:: Yapılması Gereken ::
Atatürk'ün memleketiyle ilgili metinde "19 Ağustos günkü" ifadesinden başlayıp "bizim resmi ezberimizdir." ifadesinde biten bölümü yeniden yazın. Bu bölümde "Zübeyde Hanım" ifadesini "Zübeyde Hatun" olarak değiştirin.

:: Kaynak Metin ::
19 Ağustos günkü Bugün gazetesinin internet sitesinde bir haber şaşırttı beni, ilginç olan bu haberi sizlerle paylaşmak istedim. Ne kadar doğru bilemiyorum ama olurmu olur neticede bu coğrafyada hepimiz bir yerlerden bir yerlere gitmedikmi? Atatürk Malatyalımı? Yazarın iddası doğrumu acaba ?
'ATATÜRK MALATYALI, YEĞENLERİ DE YAŞIYOR'
Atatürk'ün hayatı bize ezberletilenden çok farklı olabilir mi? Malatya'daki bir tapu davasından çıkan belgeler bu soruyu gündeme getirdi.
Atatürk'ün gerçek memleketi
Mustafa Kemal Atatürk 'ün hayatını ezbere biliriz. Anaokulundaki çocuğa sorsanız, “1881 yılında Selanik'te doğdu, annesi Zübeyde Hanım, babası Ali Rıza Bey” diye saymaya başlar. Bu bizim resmi ezberimizdir.
Aksi de şu ana kadar ispat edilemedi. Bunca yıl sonra birileri çıkar da, “ Atatürk hakkında bütün bildiklerinizi unutun” derse, ne yaparsınız? Kimse inanmaz değil mi? Ya da şaşırırsınız. Peki, Atatürk gerçekten farklı bir hayat öyküsüne sahipse? Memleketi, hatta annesi ve babası bile farklı biriyse? Bu gerçekleri bildiği halde ‘devletin bekası' adına bizzat kendisi göz yumduysa?

:: Malzemeler ::
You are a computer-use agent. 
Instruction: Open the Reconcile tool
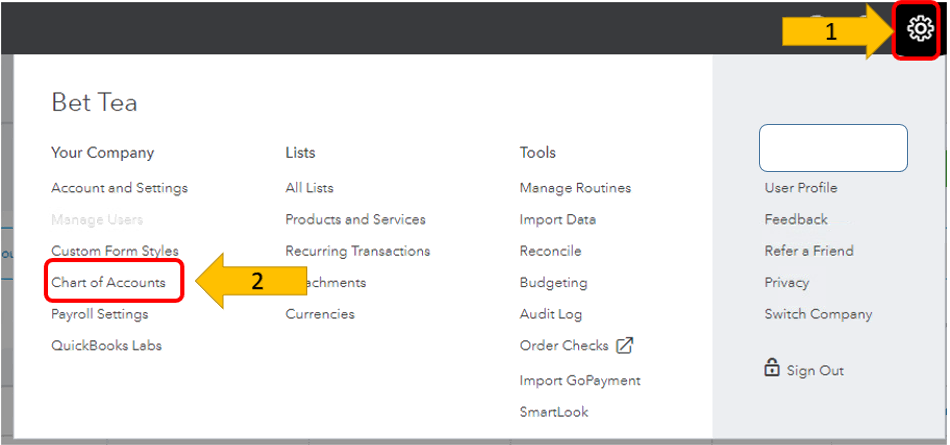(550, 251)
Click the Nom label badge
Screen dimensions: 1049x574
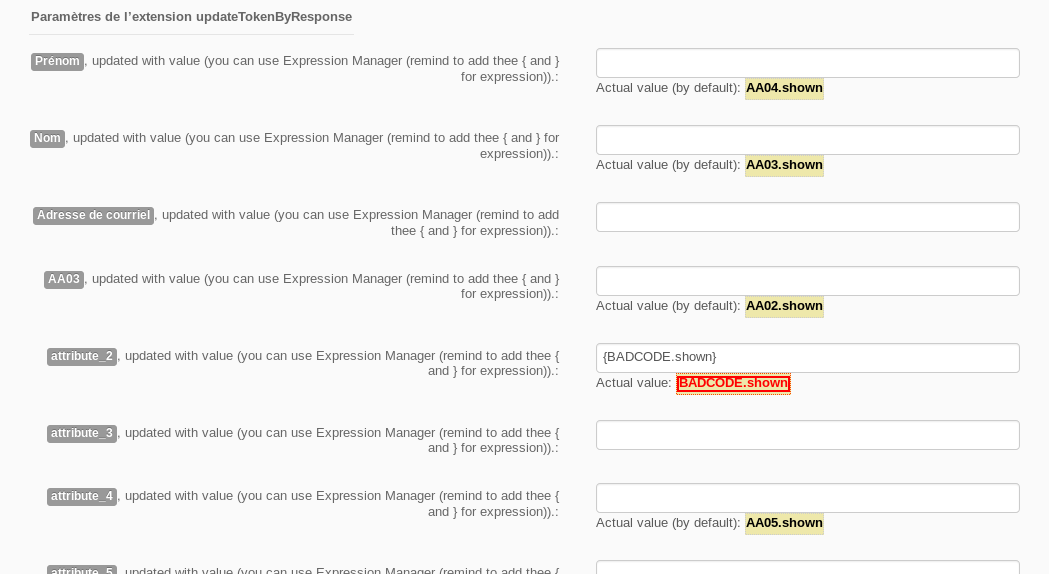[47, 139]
---
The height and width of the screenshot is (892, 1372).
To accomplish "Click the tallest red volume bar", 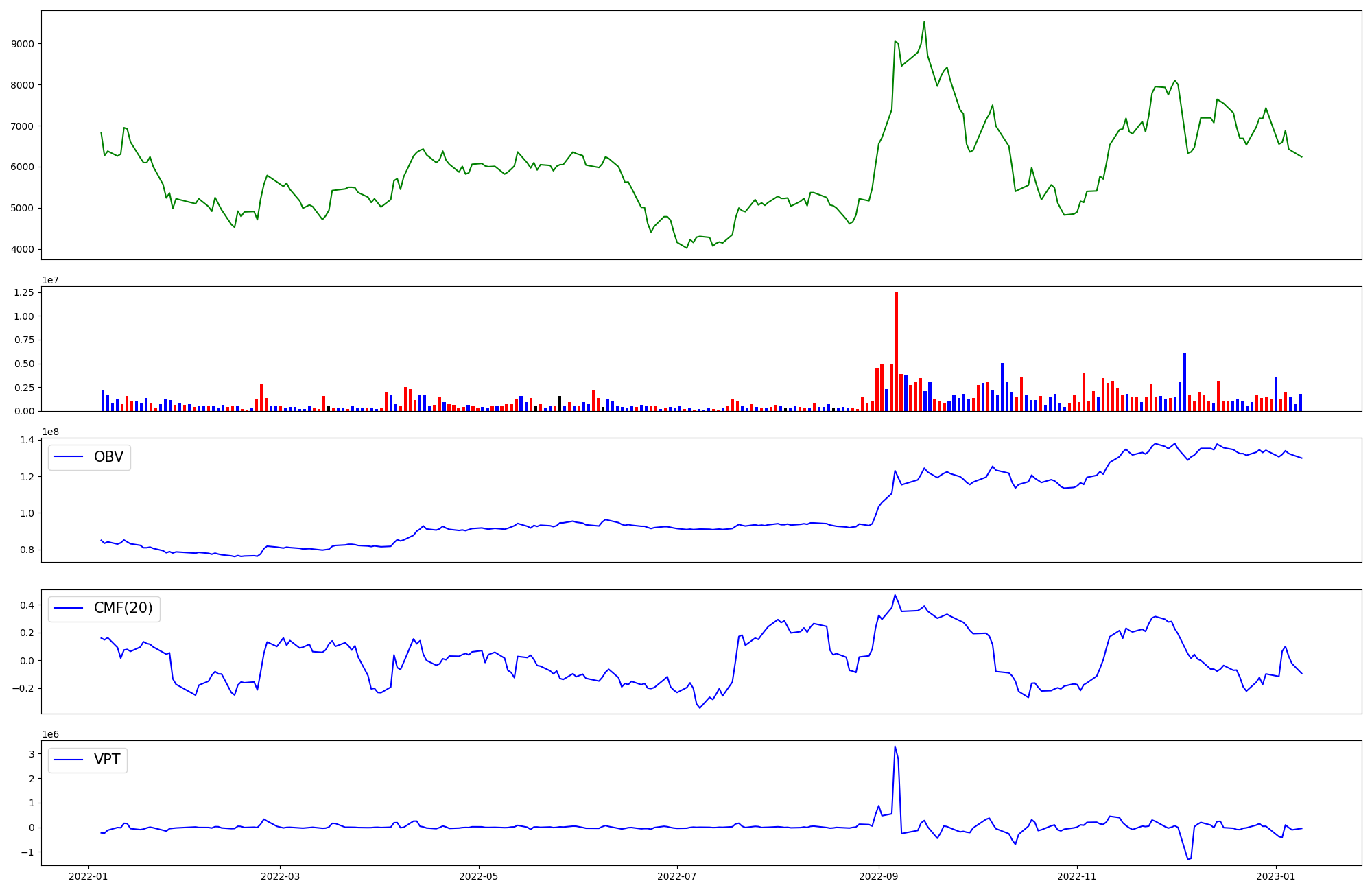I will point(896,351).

:: Tam Çözüm ::
19 Ağustos günkü Bugün gazetesinin internet sitesinde bir haber şaşırttı beni, ilginç olan bu haberi sizlerle paylaşmak istedim. Ne kadar doğru bilemiyorum ama olurmu olur neticede bu coğrafyada hepimiz bir yerlerden bir yerlere gitmedikmi? Atatürk Malatyalımı? Yazarın iddası doğrumu acaba ?
'ATATÜRK MALATYALI, YEĞENLERİ DE YAŞIYOR'
Atatürk'ün hayatı bize ezberletilenden çok farklı olabilir mi? Malatya'daki bir tapu davasından çıkan belgeler bu soruyu gündeme getirdi.
Atatürk'ün gerçek memleketi
Mustafa Kemal Atatürk 'ün hayatını ezbere biliriz. Anaokulundaki çocuğa sorsanız, “1881 yılında Selanik'te doğdu, annesi Zübeyde Hatun, babası Ali Rıza Bey” diye saymaya başlar. Bu bizim resmi ezberimizdir.